It's never become an issue, but I work in one of those areas where guns are really common. There's no real way of knowing who has one because everyone carries concealed, so we don't usually worry about bystanders with guns unless there's some reason to suspect the scene might turn ugly. If we found one on a patient, though, we'd remove it.

It certainly makes it interesting though when a patient shows up at your front door rather than the other way around.

We get those pretty often. They don't want the cost of an ambulance, or to bother us (!), and they hope we can treat them there. Sometimes they really do have minor things that we actually can treat and release, although we always advise them to go to the hospital. More often, it's something that makes us wonder how the hell they managed to drive there, and then we have to argue with them about whether they should attempt to drive themselves to the ED.
 
You raise an extremely good point that I think merits discussion - but not in this thread. We've already gotten off-topic from the OP.

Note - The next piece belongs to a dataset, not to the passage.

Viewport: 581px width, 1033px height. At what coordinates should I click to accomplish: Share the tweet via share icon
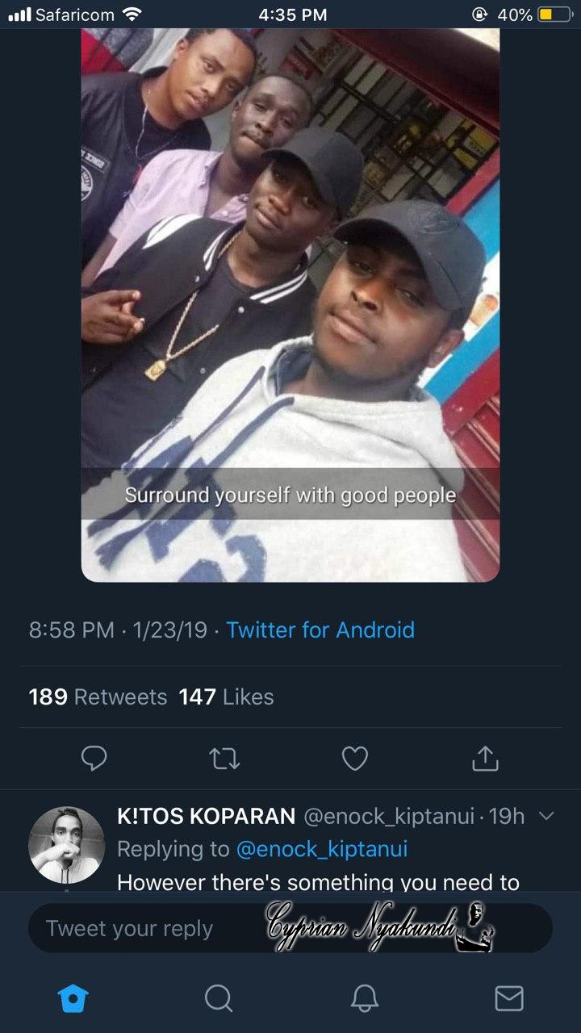[x=484, y=759]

Noted and started in EMSTalk
 
Hemo or Pnemo

It wasn't air a needle decompression was done and blood bubbled into the tube. And your right the pt. needed an OR.
 
Left nipple area. Look up the anatomy of that area when sitting upright.

Lots of vasculature as well as the lungs. Our active duty military medic members could shed more light, but I'm thinking O2, airway maintenance, IV large bore but only TKO until needed, be prepared to decompress enroute, and get thee to an OR.

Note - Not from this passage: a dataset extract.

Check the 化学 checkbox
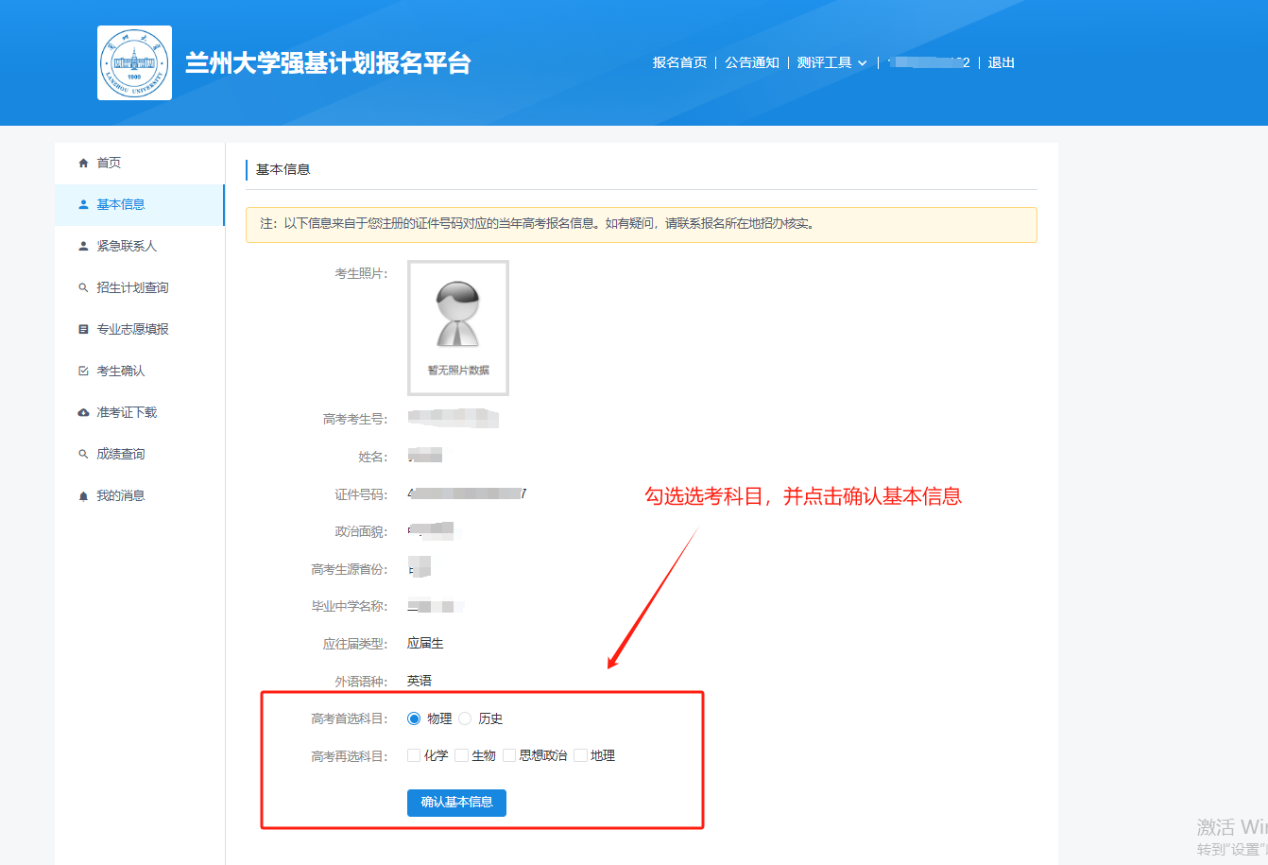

I've seen my share of people crump as soon as they are placed supine, and long boards are pretty supine all right. Every treatment has it's negative effects and being unable to keep your airway clear versus potential for spinal injury in this scenario is a bad ratio. One field tx for penetrating wound to chest is place the pt on the affected side.
 
Yes..LSB the Pt.

Yes the pt should be placed on a LSB due to possible spinal compromise for one and two it will make restraining the pt easier, But remember to restrain to the LSB and not to the stretcher. Also you could stuff pillows, blankets, sheets or what ever under the one side of the LSB to try and keep the injuried side down and hopefully keep one lung somewhat usefull. Good BLS before ALS...Don't get tunnel vision thinking there's only the one GSW. You gotta look for other GSW's....
 
It's never become an issue, but I work in one of those areas where guns are really common. There's no real way of knowing who has one because everyone carries concealed, so we don't usually worry about bystanders with guns unless there's some reason to suspect the scene might turn ugly. If we found one on a patient, though, we'd remove it.

People legally carry guns where you live? My god! You must have millions of murders! You should follow the lead of such peaceful places as New York, New Jersey and Los Angles and ban those darn murder-sticks!
 
Why would you backboard for an moi inconsistant with spinal cord trauma?

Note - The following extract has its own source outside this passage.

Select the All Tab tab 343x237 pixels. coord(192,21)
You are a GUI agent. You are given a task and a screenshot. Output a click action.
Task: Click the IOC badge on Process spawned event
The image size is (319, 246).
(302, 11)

The backboard is a great device to restrain a combative patient, roll patient for exam, position patient for injury and with a GSW to the chest, CPR may be only minutes away. Log rolling a patient is also a nice way to place the patient on a board then to the stretcher and maneuver them where the patient doesn't get the providers all bloody. As well, if one was not certain of the path of the bullet, the spinal cord is in the chest. Several of our para and quadriplegics in LTC and Rehab were GSWs to the chest.

Without vital signs, breath sounds, and heart sounds it is difficult to know what all happened but the patient probably had a pneumothorax, hemothorax and maybe a cardiac tamponade. The heart or one of the pulmonary vessels may have been severed.

What the Paramedic could have meant is the patient lost his BP (hypotensive) by sitting him up which diverted the blood toward the lower body instead of the head and chest. Remember the MAST days of autotransfusion or the principles of what trendelenburg is supposed do?

It wasn't air a needle decompression was done and blood bubbled into the tube.

If the blood "bubbled" there was air mixed in there.